Nor'easter causes ripple effect at south Florida airports
Many air passengers stranded at U.S. airports
11:28 PM, Jan 2, 2014
7:34 AM, Jan 3, 2014
WEST PALM BEACH, Fla. - Thousands of flights have been canceled, stranding would-be air passengers at terminals nationwide until the winter weather subsides. The ripple effect from the storm is reaching deep into south Florida.
Flights were suspended around 6 a.m. Friday at New York's JFK International Airport due to zero visibility and snow, the port authority said.
"High hopes," said Gary Jacobs. "Expect the worst and hope for the best." Jacobs and his family - including the dog - was trying to get home to Long Island from Palm Beach International Airport on Thursday evening. But the Nor'easter impacting about one-third of the nation has grounded the Jacobs' flight plans.

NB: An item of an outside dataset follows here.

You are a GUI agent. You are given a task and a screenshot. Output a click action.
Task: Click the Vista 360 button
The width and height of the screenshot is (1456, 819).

Other air passengers were rushing to get to their gates at PBIA only to find out their plane was not even there.
"I hope I can get in on time," said Kate Hagerdorn. "I hope I can get home from the airport OK." Hagerdorn was aiming to be in Philadelphia by Thursday night. But a glance at a nationwide weather report showed a very different travel forecast ahead. "This Nor'easter is hitting everyone."
Thousands of flights have been canceled as the worst of the weather bares down on the region Friday.
"I was supposed to fly tomorrow and I changed my flight because of the storm," said Rick Klein of New York.
Many airlines were allowing passengers to make free itinerary changes ahead of the storm. Experts say it could take about a day - maybe longer - to get flight schedules back on track.